Daddy twisted Elizabeth around until she was skating backward in front of him. "I'm only gonna say this once, Birdie; then we can pretend I kept quiet if you want." He lowered his voice. "You're missin' out on your own life. It's passin' you by."

The words were a sucker punch that left her breathless. "How do you know that?"

"Just 'cause my glasses are thick as Coke bottles doesn't mean I can't still see my little girl's heart. I hear the way you talk to Jack . . . and the way you don't talk to him. I know an unhappy marriage when I see one."

"Come on, Daddy, you've been married two times, and wildly in love with both of your wives. You can't know about . . ." She shrugged, uncertain of how to proceed. "Whatever it is I'm going through."

"You think I never had my heart broken? Think again, missy. Your mama about killed me."

"Her death broke all our hearts, Daddy. That's not the same thing."

He started to say something, then stopped.

She sensed that he'd been about to reveal something. "Daddy?"

He smiled, and she knew it had flown past them, whatever opportunity had almost existed. As usual, he wouldn't say anything about Mama. "Show me one of those pretty turns Anita taught you." He spun her around and gave her a gentle push.
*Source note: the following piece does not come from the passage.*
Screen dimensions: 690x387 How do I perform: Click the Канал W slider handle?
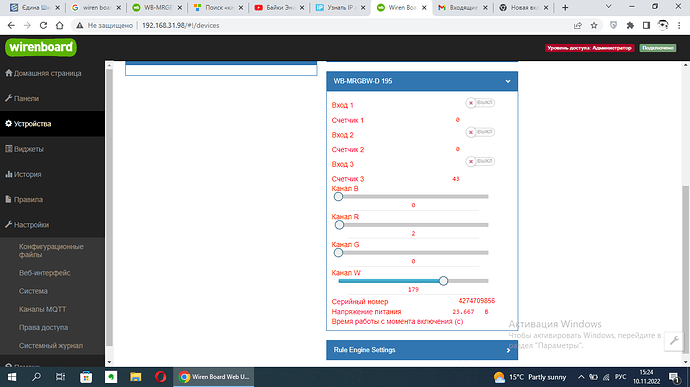tap(443, 281)

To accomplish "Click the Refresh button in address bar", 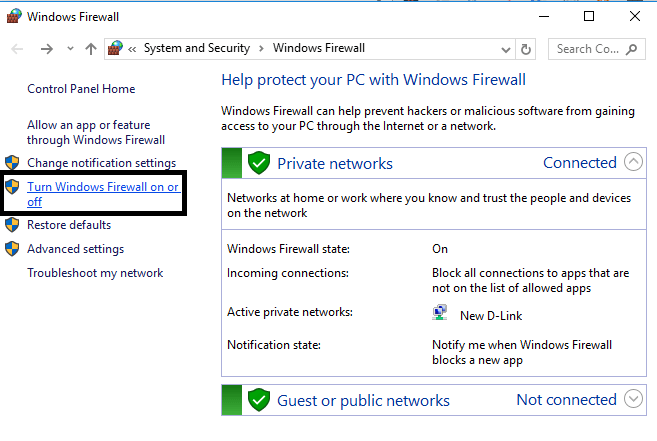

She pirouetted until she was dizzy. Then, breathing hard, she slowed down. In a lazy, swirling arc, she glided across the ice.

Jack came up beside her, half skating, half walking clumsily. His breath shot out in broken, cloudy white gusts. He grabbed her hand, squeezing hard. "Is this archaic southern ritual almost over? Any more quality traditional time and I'll probably fracture my hip."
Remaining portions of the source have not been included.